Back in a Flash – or not.

Recently, I was first-reader for a well-respected fiction contest.  There is nothing like reading story after story after story to really drive home how irritating some writing habits are.

I want to talk about one in particular that began to drive me a little nuts: a very common story structure.  It goes like this:

  1. Story opens.
  2. Almost immediately, there is a flashback into background detail that brings us to the opening moment.
  3. The story carries on from there, although in some cases, ‘carries on’ last for about a paragraph or two and the story is done.

When you read a few dozen of these in a row, it can start getting painful.

Now I have written stories like this.  I have also read whole novels that are like this.  There are times when you can pull this off.  But most of the time, this structure is a problem because:

  1. The flashback has more story than the story.  
  2. The background is in the foreground.
  3. The story loses energy.

The difficulty with flashbacks is that you start the reader off in one place, introduce them to time and place and characters, and just as they are getting comfortable you whisk they away somewhere else.  All that energy your reader has put settling in and connecting to the present story is gone, and you have to start all over again.  It’s like meeting someone at a party, feeling a connection, starting to smile at them and just as you start to talk about something that’s potentially really interesting, the host grabs you by the shoulder, pulls you away and saying “I have someone you just HAVE to meet.”  Doesn’t matter how interesting this other person is, there’s a loss there, a desire to be back with the first person, and no matter how interesting this second person might be, you’ll spend the first few minutes craning your neck to look back at the first person and ignoring the second.  The energy is lost.

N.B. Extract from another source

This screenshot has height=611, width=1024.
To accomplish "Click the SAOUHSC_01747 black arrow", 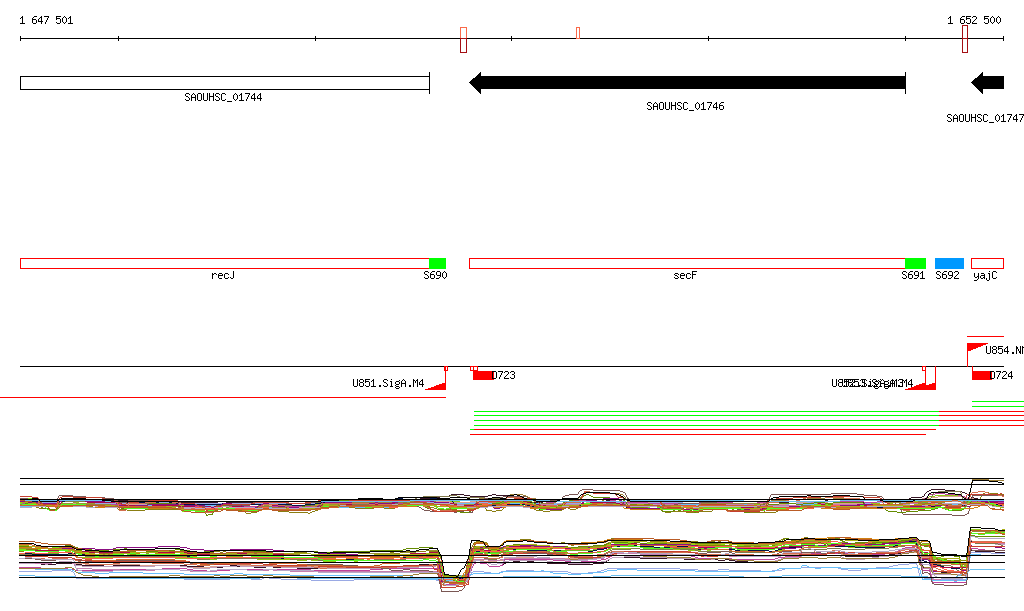I will pyautogui.click(x=987, y=83).
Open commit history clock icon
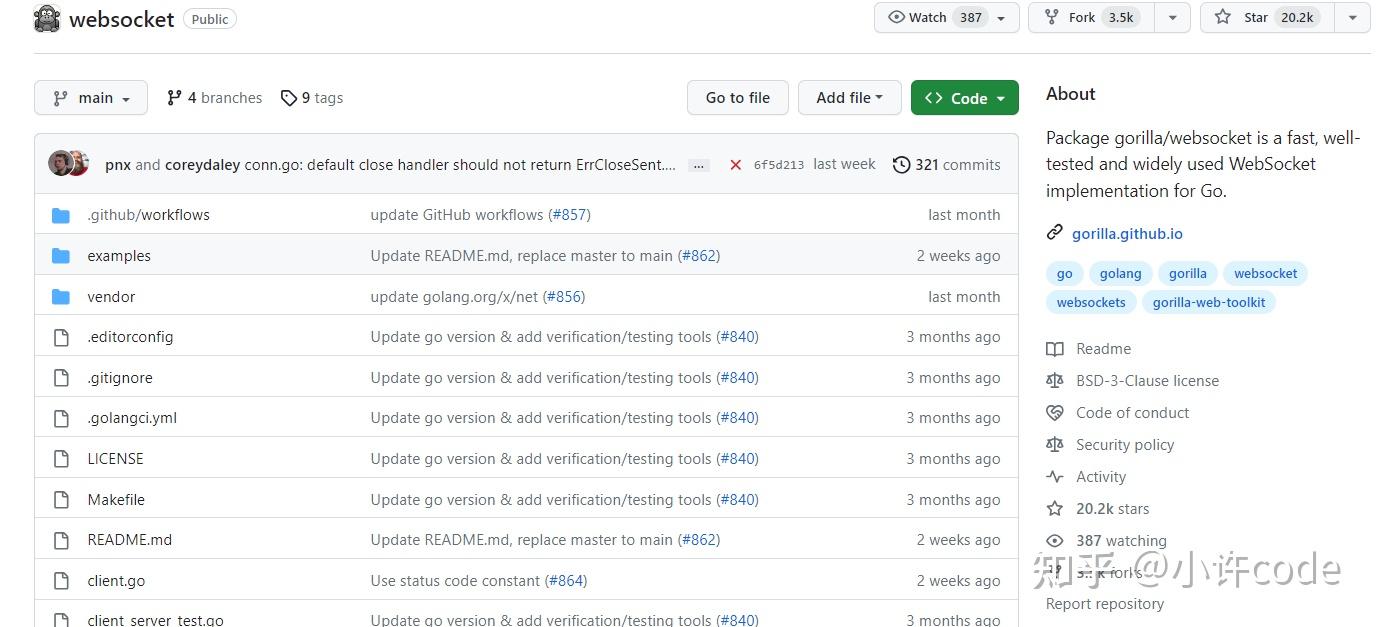This screenshot has height=627, width=1376. 901,165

It’s easy to understand why writers often use on this structure when they shouldn’t.  Sometimes, we get so involved in the background psychology of the characters, that we want to show all of it.  But then the question is, what is the more important part of the story, the background or the foreground?

If the more important story is the background, then perhaps you don’t need the foreground at all.  I know, this is a revolutionary idea–you’ve crafted a story around a significant moment that recalls something in the character’s past, and you need all that background to show the significance of this moment.  But a story, even a short story, is more than a moment.  It’s a narrative.  And if all of your narrative is in the past, maybe that is where your story needs to begin.

If the more important story is the foreground, then perhaps you don’t need to tell the reader about the background.  Perhaps you need to show the reader the background through how your character interacts with their world in the foreground.  When your character sees a white wall, is it just white, or is it institutionally white?  When your character receives a hug, do they feel constricted or straightjacketed by that hug?  Perhaps you don’t need the flashback to the mental hospital to come directly into the story, when you can bring it about through well-chosen words.  Trust the reader to understand without telling them.

Sometimes, though, the writing relies on the flashback to provide narrative drive.  That is, they open with a few enigmatic words and then jump into the flashback hoping the reader will go through all of the background to resolve the mystery. But if your story relies primarily on structure for narrative drive, how strong is your story?  Perhaps you don’t trust your story to be strong enough on its own.  Think of real mysteries for a second.  They don’t show the background information in flashback; they have characters in the present discover this information.  The search for the answer, in the present, has more energy than going back and revealing everything.

I’m not anti-flashback.  It’s simply a tool in the writer’s shed, to be taken out and used where needed.  But be aware, there is a cost to using this tool, and you need to be absolutely sure that it’s worth it.

And I will say this.  All of the stories that I thought might be worth recommending to the shortlist took place entirely in the foreground.